Build data ingestion infrastructure for Databricks notebook #51

awaismirza92 · 2025-12-02T14:07:01Z

Closes: #50 & #52

srnnkls · 2025-12-03T08:33:30Z

integration/databricks/data/ingestion.py

+
+
+def _download_parquet(url: str) -> pd.DataFrame:
+    """


Critical: Fundamental Architecture Flaw

This downloads parquet to local memory via pandas, defeating Spark's purpose. Use spark.read.parquet(url) directly.

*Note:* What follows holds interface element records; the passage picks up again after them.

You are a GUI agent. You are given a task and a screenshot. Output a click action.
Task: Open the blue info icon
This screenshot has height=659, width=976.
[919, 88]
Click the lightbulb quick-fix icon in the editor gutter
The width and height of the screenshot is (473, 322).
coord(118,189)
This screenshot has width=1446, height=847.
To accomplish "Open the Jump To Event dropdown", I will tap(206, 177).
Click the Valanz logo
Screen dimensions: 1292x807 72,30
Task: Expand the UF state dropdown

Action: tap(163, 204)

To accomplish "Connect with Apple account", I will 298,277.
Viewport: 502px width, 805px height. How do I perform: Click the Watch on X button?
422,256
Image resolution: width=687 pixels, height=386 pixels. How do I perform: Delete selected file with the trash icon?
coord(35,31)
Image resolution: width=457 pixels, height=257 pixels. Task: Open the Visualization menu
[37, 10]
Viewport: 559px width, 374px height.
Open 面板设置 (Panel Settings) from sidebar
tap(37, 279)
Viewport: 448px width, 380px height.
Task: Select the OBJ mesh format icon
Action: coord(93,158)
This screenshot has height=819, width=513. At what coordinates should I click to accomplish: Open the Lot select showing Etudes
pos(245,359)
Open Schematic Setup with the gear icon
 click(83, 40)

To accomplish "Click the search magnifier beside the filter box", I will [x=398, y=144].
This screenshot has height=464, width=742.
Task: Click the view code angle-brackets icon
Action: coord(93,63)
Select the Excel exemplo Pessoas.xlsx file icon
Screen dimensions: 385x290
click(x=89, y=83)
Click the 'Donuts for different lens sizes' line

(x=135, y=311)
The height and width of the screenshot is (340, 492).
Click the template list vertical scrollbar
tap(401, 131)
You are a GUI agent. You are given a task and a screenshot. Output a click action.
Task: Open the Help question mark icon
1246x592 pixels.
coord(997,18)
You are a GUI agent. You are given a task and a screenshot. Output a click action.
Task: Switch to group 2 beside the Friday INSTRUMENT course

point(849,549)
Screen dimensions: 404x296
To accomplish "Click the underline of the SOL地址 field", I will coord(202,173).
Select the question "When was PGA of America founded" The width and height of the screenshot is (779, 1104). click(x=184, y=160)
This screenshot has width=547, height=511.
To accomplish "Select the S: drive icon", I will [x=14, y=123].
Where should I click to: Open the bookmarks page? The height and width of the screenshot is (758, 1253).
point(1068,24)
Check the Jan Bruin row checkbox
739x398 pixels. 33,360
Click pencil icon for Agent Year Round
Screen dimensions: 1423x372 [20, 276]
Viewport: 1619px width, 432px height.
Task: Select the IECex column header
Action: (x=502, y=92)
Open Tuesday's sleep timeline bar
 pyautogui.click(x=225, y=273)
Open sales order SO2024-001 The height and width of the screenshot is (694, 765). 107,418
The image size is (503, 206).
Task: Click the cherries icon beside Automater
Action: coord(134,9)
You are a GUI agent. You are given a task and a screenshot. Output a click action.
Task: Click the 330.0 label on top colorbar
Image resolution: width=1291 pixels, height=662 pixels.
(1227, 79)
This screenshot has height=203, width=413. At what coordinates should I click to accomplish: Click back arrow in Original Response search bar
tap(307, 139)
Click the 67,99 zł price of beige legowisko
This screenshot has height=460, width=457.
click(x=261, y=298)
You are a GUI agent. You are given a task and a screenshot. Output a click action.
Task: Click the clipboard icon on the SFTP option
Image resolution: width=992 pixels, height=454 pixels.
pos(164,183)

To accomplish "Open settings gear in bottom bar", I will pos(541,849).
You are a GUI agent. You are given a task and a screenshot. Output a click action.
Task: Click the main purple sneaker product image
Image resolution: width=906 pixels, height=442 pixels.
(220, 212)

srnnkls · 2025-12-03T08:33:56Z

integration/databricks/data/ingestion.py

+DEFAULT_BUCKET: Final[str] = "https://static.getml.com/datasets/jaffle_shop"
+DEFAULT_CATALOG: Final[str] = "workspace"
+DEFAULT_SCHEMA: Final[str] = "jaffle_shop"
+DEFAULT_PROFILE: Final[str] = "Code17"


Hardcoded personal profile

"Code17" is a personal profile name. Use the standard Databricks CLI default:

DEFAULT_PROFILE: Final[str] = "DEFAULT"

The README should document the DATABRICKS_CONFIG_PROFILE env var. Contributors set it locally via .mise.local.toml (gitignored):

# .mise.local.toml [env] DATABRICKS_CONFIG_PROFILE = "Code17"

srnnkls · 2025-12-03T08:34:05Z

integration/databricks/ingest_to_databricks.py

+
+import logging
+import sys
+


Relative import not allowed - use from integration.databricks.data import ingestion

srnnkls · 2025-12-03T08:34:11Z

integration/databricks/requirements.txt

@@ -0,0 +1,7 @@
+# Databricks Integration Dependencies


Use pyproject.toml instead - this project uses uv for dependency management. Also missing newline at EOF.

Done: 6464559

Originally, I wanted it to be a separate task (took a few hours for me): #52

srnnkls · 2025-12-03T08:34:54Z

integration/databricks/README.md

+### Python API (Recommended)
+
+Use the modules directly in notebooks or scripts:
+


References non-existent module - preparation doesn't exist in this PR.

srnnkls · 2025-12-03T08:35:01Z

integration/databricks/README.md

+### Python Version Issues
+
+Databricks serverless requires Python 3.12:
+


Irrelevant troubleshooting - Python version belongs in pyproject.toml, not README.

srnnkls · 2025-12-03T08:35:15Z

integration/databricks/data/ingestion.py

+    sdf.write.format("delta").mode("overwrite").option(
+        "overwriteSchema", "true"
+    ).saveAsTable(config.full_table_name)
+


SQL injection potential - validate catalog/schema as identifiers before interpolating into SQL.

srnnkls · 2025-12-03T08:37:40Z

Review Summary

Style Reference: Python Style Guide (getml/code17-northstar#18)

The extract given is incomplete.